* What to do
Each line below that holds the word "agent" counts once; state the total number of such lines and nothing else.

◆ ◆ ◆ ◆ ◆

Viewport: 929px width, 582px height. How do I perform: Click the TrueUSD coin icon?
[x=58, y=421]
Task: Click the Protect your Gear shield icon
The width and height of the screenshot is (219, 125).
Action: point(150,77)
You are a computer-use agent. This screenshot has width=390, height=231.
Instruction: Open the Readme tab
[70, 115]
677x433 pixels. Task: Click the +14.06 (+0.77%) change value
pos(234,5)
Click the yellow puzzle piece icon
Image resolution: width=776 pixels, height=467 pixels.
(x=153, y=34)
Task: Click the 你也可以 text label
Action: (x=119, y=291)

◆ ◆ ◆ ◆ ◆

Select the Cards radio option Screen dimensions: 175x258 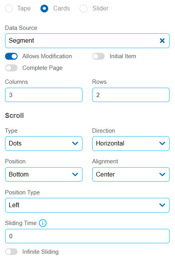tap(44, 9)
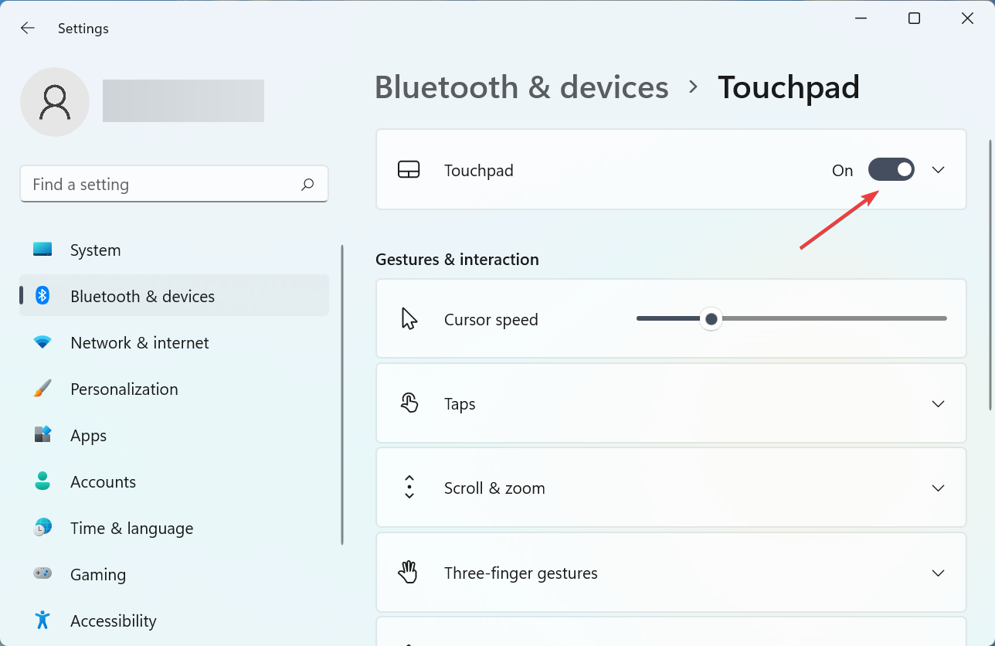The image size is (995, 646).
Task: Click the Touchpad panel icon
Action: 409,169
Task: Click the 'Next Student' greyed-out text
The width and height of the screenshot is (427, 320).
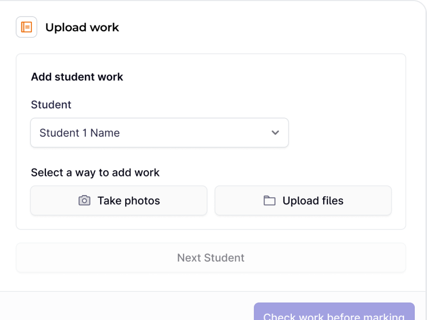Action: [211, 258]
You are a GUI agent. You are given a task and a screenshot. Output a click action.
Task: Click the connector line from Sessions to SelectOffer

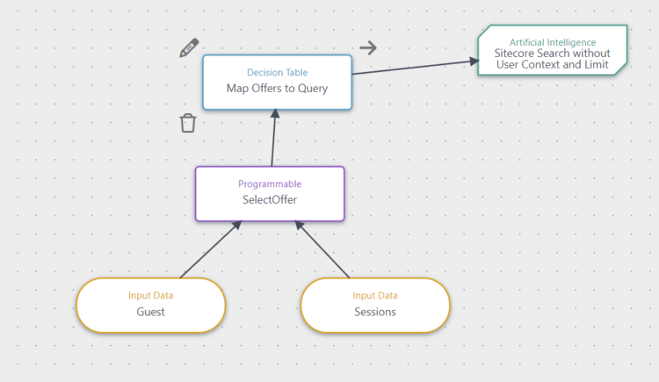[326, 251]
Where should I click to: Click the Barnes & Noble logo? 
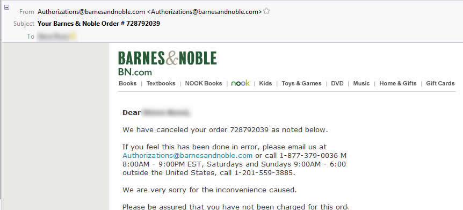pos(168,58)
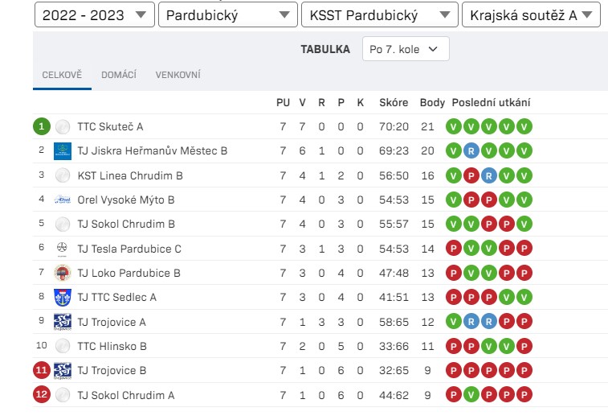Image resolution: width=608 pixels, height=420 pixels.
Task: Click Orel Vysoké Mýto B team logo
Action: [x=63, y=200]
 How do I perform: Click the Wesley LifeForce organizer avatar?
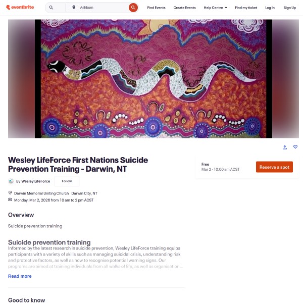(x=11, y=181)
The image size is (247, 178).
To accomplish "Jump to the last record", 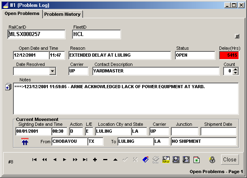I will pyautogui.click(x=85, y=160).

◆ ◆ ◆ ◆ ◆

* Solution for this problem
2